(Collected data)
%%
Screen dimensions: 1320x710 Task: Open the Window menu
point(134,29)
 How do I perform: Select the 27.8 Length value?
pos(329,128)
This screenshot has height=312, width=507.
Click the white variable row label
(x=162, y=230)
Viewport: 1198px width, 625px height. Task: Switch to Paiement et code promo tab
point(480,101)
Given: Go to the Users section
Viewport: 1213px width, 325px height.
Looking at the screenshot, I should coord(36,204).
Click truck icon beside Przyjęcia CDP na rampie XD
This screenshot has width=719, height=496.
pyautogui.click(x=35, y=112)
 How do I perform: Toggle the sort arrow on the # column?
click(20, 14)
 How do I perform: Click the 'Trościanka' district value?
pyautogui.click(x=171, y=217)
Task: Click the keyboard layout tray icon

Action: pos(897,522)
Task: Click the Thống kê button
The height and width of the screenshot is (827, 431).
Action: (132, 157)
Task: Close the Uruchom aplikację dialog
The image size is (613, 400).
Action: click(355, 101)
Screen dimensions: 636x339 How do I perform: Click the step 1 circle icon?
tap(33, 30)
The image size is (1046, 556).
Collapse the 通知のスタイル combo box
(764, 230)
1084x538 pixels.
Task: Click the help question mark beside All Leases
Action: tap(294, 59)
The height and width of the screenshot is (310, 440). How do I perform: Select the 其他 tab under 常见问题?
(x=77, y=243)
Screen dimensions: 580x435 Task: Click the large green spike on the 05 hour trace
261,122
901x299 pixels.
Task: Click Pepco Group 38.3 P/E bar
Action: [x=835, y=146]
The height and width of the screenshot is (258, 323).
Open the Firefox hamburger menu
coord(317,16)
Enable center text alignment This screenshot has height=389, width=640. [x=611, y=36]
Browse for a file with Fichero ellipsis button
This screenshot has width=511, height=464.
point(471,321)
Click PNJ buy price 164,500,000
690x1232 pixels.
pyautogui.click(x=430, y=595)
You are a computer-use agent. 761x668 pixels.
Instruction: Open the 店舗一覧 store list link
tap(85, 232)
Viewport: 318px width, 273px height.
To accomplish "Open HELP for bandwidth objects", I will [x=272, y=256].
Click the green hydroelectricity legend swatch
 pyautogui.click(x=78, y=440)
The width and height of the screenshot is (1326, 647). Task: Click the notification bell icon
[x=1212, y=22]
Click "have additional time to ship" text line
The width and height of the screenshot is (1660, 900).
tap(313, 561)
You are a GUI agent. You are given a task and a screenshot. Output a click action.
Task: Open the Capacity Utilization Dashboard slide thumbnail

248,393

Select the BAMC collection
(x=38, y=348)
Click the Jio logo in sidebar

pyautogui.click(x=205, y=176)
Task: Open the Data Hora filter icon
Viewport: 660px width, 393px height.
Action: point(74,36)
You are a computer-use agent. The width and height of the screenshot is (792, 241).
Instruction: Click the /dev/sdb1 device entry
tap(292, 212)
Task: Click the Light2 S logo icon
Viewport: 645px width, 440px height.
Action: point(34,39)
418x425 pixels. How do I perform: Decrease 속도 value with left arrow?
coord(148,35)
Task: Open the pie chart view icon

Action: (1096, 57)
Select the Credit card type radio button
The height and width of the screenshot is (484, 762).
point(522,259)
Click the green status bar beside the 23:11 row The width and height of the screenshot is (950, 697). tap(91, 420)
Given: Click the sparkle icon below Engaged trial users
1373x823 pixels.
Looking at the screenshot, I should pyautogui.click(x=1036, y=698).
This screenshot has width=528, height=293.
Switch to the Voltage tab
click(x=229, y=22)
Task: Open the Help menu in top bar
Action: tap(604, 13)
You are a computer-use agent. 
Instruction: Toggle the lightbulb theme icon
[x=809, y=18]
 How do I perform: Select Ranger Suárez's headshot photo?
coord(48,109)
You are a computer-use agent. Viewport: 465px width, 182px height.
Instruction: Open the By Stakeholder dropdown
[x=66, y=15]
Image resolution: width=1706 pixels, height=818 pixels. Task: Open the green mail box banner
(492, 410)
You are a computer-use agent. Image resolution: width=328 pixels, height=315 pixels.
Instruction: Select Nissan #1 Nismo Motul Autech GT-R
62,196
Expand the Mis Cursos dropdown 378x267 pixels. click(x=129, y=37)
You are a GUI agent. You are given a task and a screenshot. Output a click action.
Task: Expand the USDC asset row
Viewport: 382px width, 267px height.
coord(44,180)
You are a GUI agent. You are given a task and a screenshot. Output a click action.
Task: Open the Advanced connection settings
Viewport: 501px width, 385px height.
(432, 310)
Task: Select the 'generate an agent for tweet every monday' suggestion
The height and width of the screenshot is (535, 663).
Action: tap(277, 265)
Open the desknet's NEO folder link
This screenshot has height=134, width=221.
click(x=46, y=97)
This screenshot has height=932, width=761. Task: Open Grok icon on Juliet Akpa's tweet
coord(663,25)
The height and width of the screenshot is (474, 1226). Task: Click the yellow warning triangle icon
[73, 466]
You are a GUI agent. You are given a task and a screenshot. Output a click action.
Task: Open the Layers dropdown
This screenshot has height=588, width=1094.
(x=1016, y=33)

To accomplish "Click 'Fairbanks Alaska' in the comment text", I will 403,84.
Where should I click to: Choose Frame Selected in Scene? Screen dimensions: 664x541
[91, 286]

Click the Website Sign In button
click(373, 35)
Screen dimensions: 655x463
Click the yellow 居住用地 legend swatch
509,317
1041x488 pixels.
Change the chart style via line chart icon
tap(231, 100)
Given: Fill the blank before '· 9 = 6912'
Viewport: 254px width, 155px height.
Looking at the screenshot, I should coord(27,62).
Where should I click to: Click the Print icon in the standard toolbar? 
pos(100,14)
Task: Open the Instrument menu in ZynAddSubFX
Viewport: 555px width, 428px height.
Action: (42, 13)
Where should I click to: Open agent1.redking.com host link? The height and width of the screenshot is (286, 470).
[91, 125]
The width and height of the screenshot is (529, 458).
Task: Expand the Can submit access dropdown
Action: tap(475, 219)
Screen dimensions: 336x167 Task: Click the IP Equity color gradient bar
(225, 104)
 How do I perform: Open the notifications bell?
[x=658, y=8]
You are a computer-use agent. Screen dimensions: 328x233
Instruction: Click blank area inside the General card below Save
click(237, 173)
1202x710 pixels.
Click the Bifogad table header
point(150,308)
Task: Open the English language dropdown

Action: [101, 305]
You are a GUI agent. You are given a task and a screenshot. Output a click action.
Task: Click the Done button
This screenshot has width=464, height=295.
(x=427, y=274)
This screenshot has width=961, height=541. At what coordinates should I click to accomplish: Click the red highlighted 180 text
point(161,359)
%%
Extract the lines above, from the first one through the one containing "Given: Go to the Users section", and return only those, unchanged.

Answer space:
Screen dimensions: 1320x710 Task: Open the Window menu
point(134,29)
 How do I perform: Select the 27.8 Length value?
pos(329,128)
This screenshot has height=312, width=507.
Click the white variable row label
(x=162, y=230)
Viewport: 1198px width, 625px height. Task: Switch to Paiement et code promo tab
point(480,101)
Given: Go to the Users section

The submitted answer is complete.